The War of Art is an instructional manual for those needing to overcome Resistance. It is the force that keeps us from not only sitting down to commence work, but believing in our work, delivering it to an audience and putting that craft in its proper place — above most all else in our lives — to empower us to be more productive, fulfilled and successful.
I’ll leave the finer points to your reading, but here’s what I learned from The War of Art:
- I am a writer first and foremost. I knew this, but the reaffirmation was nice.
- Resistance is not just procrastination, but self-doubt, busy-ness, family needs, personal care and more. Anything that keeps you from practicing your craft and producing your art is Resistance. You have to fight it, always.
- You can prescribe, schedule and force creativity. It’s all about developing the habit of doing so, which can’t be forced instantly. It takes time to build the habit. Once the habit is there, the creativity shortly follows.
- Your writing doesn’t define you. You define it. The other way around and you’ll be miserable painted in that box.

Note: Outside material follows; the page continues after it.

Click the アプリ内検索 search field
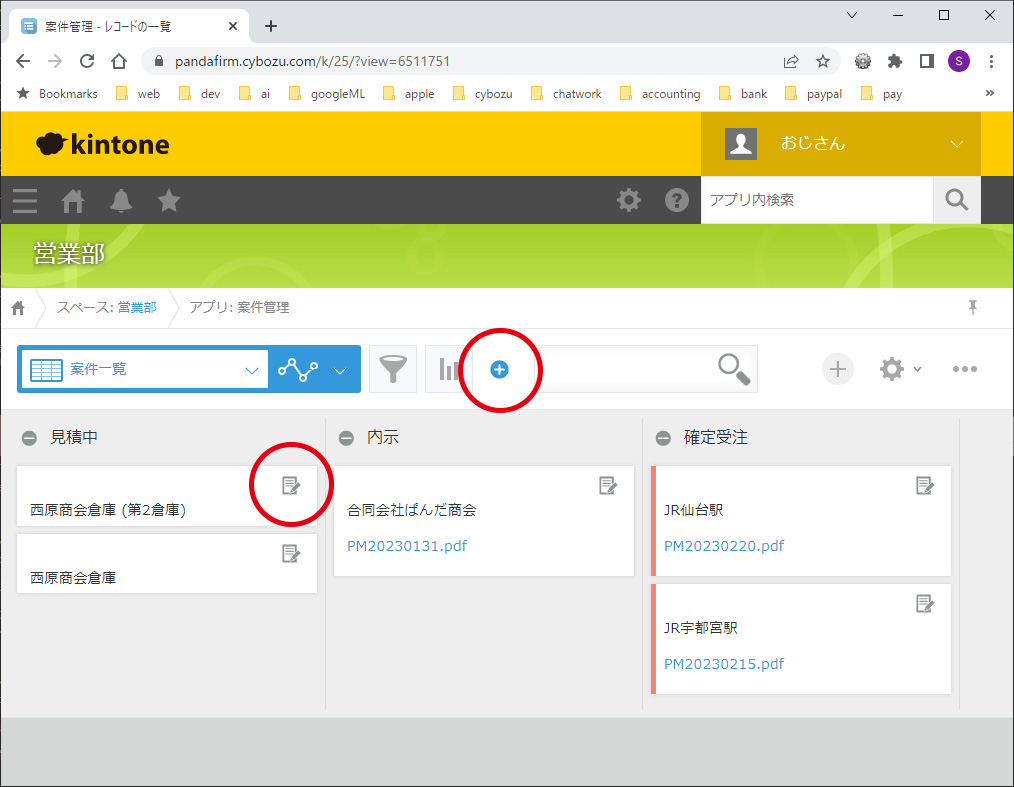The height and width of the screenshot is (787, 1014). coord(816,200)
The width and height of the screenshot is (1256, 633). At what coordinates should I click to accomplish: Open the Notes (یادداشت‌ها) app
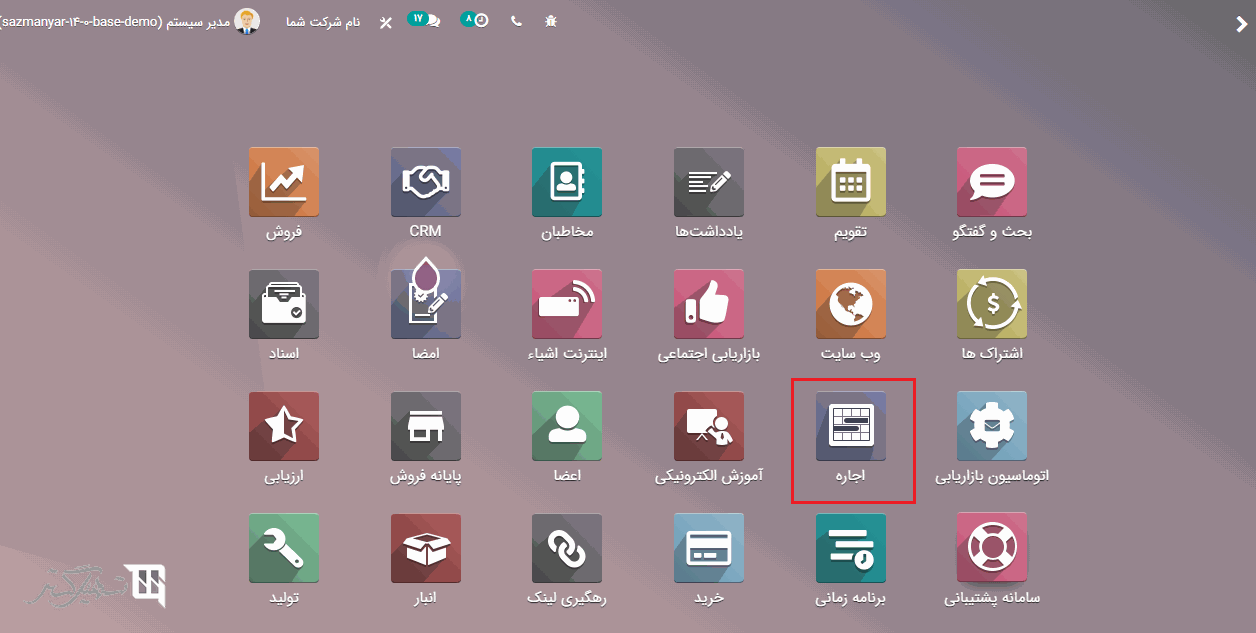(709, 182)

- It’s perfectly fine to spend hours, days, weeks, even months crafting something that doesn’t sell, succeed or even get consumed by another human, so long as it satisfies your need to create.
- Success is measured best in the journey, not the destination. For the destination (sales, royalties, speaking engagements, etc.) will probably change, setting you on different journeys.
There’s a damn good chance that you have some project hanging over you. Maybe it’s professional — like the 2013 plan or that RFP for a new web design — but it could be personal — a touching short story you want to write about your mother or finally sitting down to sculpt the outline if your first novel. The only thing stopping you is Resistance.
Read The War of Art and you’ll not only understand, you’ll overcome.